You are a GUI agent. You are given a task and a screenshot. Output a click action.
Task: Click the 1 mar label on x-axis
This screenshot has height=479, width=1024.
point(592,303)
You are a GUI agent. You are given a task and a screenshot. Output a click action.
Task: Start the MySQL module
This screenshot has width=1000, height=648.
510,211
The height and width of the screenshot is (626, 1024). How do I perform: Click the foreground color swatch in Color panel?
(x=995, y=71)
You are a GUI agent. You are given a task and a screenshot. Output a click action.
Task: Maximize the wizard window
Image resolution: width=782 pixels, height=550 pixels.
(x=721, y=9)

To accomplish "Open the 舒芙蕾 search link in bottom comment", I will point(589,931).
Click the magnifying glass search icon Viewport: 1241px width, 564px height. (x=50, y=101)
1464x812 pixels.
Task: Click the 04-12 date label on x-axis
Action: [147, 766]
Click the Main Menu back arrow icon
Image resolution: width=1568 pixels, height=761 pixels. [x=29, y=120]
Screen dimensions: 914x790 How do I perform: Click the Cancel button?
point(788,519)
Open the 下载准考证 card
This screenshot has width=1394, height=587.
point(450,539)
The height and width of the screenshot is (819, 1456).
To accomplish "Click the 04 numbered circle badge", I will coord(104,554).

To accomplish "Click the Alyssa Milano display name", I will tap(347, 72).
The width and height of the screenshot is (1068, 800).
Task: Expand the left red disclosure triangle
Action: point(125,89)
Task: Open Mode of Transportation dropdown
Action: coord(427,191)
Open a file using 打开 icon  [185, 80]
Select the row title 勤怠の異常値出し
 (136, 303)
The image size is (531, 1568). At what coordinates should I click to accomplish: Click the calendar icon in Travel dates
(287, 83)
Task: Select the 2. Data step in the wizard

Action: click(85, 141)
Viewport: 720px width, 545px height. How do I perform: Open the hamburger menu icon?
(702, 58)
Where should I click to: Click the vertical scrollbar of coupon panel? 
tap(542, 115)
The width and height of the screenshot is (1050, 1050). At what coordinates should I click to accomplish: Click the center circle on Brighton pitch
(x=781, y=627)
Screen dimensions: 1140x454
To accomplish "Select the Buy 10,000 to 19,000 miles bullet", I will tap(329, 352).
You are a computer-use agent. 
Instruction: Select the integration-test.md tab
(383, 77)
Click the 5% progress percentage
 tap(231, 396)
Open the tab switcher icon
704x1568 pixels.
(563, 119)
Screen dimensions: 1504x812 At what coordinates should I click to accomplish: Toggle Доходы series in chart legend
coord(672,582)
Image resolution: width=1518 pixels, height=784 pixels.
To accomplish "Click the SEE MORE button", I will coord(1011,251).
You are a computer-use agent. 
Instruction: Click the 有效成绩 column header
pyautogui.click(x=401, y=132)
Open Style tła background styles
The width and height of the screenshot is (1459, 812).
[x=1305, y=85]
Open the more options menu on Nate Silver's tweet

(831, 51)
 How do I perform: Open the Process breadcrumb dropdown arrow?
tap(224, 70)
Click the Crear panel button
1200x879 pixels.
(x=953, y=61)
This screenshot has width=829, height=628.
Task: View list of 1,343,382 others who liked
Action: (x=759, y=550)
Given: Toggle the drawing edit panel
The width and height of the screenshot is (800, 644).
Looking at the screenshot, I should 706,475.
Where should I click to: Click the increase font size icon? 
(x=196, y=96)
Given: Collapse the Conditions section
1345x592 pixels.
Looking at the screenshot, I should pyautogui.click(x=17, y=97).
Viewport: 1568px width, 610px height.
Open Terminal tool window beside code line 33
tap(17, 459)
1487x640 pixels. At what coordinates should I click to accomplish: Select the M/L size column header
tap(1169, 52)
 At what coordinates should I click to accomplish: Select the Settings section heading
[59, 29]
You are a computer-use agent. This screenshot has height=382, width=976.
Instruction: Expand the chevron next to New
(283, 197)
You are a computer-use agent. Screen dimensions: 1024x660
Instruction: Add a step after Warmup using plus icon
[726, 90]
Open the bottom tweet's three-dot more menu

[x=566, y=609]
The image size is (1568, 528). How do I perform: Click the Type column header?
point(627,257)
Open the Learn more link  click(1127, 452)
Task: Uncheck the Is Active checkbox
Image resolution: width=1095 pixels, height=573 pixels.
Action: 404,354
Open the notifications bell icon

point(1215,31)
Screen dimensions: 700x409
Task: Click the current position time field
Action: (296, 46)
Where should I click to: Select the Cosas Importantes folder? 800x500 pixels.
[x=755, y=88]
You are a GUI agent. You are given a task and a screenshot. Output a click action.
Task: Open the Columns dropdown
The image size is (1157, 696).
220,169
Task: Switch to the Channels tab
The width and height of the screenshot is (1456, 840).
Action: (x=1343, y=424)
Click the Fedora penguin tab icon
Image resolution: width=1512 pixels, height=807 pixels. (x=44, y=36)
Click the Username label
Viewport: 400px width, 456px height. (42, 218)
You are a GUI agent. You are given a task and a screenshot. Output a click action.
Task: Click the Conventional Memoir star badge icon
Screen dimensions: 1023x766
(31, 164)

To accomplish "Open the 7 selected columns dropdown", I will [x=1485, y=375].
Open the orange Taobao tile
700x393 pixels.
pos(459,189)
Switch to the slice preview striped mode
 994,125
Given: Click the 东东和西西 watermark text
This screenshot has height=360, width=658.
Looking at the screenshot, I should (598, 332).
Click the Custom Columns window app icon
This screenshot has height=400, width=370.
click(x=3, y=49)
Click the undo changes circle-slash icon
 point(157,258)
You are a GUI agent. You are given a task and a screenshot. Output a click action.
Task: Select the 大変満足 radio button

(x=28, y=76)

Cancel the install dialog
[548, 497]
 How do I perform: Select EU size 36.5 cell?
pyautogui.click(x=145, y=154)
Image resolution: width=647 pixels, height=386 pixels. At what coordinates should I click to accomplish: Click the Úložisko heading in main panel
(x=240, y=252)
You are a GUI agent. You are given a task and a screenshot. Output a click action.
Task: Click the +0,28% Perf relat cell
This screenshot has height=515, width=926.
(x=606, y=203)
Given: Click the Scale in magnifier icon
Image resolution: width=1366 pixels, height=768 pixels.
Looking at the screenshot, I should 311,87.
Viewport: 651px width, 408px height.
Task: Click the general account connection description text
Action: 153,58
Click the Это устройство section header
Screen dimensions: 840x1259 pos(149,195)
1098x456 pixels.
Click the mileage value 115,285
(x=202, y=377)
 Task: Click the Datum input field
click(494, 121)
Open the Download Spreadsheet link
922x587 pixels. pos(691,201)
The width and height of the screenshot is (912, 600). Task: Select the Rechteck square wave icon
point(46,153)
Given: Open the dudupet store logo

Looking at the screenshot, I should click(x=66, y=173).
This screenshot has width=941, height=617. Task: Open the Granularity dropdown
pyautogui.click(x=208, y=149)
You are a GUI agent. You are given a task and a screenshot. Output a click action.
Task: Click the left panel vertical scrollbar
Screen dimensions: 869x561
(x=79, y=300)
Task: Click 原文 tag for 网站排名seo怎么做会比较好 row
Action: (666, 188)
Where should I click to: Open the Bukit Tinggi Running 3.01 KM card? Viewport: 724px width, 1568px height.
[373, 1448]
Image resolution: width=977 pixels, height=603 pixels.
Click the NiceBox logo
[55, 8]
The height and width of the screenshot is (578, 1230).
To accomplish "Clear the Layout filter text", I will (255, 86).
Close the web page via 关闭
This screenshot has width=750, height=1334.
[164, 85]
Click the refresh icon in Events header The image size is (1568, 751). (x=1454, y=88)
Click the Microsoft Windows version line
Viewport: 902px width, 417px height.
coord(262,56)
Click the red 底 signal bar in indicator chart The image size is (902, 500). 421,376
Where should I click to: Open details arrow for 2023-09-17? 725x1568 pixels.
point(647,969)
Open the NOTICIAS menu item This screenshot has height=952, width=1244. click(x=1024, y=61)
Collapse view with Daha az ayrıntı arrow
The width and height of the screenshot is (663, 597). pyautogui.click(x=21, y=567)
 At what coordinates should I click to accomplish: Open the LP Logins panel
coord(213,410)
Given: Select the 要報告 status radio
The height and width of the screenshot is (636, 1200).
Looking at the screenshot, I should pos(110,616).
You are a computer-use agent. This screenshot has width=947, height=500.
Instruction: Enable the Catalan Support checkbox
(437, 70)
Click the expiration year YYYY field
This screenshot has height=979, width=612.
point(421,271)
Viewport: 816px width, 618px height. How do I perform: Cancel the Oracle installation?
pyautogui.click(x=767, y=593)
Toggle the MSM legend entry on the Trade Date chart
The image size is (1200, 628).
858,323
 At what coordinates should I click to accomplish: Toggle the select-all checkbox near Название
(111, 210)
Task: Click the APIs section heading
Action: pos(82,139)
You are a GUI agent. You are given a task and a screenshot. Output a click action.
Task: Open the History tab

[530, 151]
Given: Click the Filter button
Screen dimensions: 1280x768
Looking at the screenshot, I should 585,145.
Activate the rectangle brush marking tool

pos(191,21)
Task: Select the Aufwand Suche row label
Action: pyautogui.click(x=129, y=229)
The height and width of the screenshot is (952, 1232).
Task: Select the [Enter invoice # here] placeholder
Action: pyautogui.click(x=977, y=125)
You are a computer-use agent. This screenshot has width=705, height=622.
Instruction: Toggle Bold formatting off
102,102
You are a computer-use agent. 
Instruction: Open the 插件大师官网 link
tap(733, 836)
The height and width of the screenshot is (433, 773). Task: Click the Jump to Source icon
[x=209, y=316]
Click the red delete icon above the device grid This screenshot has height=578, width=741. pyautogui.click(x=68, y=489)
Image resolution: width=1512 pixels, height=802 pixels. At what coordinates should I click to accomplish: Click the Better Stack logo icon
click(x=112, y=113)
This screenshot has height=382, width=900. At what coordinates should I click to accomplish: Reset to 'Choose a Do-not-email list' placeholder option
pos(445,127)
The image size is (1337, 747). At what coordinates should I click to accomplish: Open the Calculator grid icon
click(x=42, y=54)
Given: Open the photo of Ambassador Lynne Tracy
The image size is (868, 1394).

▬▬▬

▶ [WORK ORDER]
How many of the lines in the material hold the word "badge"? Give that number alone.

▶ [WRITTEN SOLUTION]
2